[[ PROVIDED INFORMATION open ]]

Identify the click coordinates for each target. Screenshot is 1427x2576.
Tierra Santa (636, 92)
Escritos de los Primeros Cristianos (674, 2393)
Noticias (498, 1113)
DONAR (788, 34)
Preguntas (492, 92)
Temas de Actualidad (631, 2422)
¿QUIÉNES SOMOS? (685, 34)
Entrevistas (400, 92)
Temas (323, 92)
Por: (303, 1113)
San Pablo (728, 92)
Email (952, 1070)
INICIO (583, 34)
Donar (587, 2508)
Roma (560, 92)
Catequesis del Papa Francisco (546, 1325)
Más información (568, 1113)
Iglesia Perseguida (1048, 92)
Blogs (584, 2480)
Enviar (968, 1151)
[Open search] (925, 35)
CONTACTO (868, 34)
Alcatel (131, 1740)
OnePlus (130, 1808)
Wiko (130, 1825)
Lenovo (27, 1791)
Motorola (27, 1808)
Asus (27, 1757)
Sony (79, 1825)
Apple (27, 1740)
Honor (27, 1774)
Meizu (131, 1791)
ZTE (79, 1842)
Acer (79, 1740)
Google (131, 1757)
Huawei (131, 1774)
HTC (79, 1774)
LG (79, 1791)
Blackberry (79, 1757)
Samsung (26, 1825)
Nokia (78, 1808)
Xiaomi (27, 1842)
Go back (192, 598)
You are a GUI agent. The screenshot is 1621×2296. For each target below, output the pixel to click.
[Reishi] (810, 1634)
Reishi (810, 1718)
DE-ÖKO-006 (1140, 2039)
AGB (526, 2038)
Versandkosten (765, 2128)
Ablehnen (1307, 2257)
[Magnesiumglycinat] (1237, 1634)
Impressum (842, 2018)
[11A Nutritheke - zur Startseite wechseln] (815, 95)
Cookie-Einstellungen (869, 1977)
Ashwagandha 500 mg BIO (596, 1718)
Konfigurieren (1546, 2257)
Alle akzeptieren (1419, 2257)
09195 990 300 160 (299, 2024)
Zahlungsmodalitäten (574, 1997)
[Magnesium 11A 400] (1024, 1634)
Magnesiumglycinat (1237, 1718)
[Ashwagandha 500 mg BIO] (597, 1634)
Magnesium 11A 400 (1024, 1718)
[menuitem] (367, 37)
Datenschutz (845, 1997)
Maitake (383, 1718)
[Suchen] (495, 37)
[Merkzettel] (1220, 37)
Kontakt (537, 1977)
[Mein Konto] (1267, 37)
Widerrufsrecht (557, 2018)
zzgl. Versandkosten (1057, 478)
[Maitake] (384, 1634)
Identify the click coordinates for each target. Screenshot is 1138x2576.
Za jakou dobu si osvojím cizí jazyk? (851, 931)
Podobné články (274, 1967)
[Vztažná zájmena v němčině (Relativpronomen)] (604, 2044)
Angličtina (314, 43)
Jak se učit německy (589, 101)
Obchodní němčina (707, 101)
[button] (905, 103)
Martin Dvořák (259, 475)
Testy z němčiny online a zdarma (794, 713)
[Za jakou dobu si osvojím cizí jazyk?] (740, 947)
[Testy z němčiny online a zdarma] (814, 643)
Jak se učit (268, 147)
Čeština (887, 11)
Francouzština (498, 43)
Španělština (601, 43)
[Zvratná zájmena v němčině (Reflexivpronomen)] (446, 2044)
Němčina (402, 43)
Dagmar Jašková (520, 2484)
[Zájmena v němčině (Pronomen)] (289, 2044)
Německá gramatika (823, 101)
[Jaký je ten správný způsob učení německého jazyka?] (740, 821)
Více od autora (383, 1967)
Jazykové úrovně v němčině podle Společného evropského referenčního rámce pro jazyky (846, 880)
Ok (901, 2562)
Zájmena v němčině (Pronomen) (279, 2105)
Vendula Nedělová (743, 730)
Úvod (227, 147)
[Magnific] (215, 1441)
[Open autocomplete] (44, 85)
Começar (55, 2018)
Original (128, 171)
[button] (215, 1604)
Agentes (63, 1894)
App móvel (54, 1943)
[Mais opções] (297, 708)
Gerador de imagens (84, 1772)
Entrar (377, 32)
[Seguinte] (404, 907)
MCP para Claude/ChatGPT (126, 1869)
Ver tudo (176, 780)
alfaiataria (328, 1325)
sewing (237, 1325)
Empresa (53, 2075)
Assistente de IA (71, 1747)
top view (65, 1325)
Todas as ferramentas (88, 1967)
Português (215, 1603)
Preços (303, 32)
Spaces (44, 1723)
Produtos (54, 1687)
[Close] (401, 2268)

[[ PROVIDED INFORMATION closed ]]

ASSIGNMENT: When you reach the line containing "Konfigurieren (1546, 2257)" in the data above, start copying exactly, and stop after the line containing "Magnesium 11A 400 (1024, 1718)".

RESPONSE TO THIS TASK:
Konfigurieren (1546, 2257)
Alle akzeptieren (1419, 2257)
09195 990 300 160 (299, 2024)
Zahlungsmodalitäten (574, 1997)
[Magnesium 11A 400] (1024, 1634)
Magnesiumglycinat (1237, 1718)
[Ashwagandha 500 mg BIO] (597, 1634)
Magnesium 11A 400 (1024, 1718)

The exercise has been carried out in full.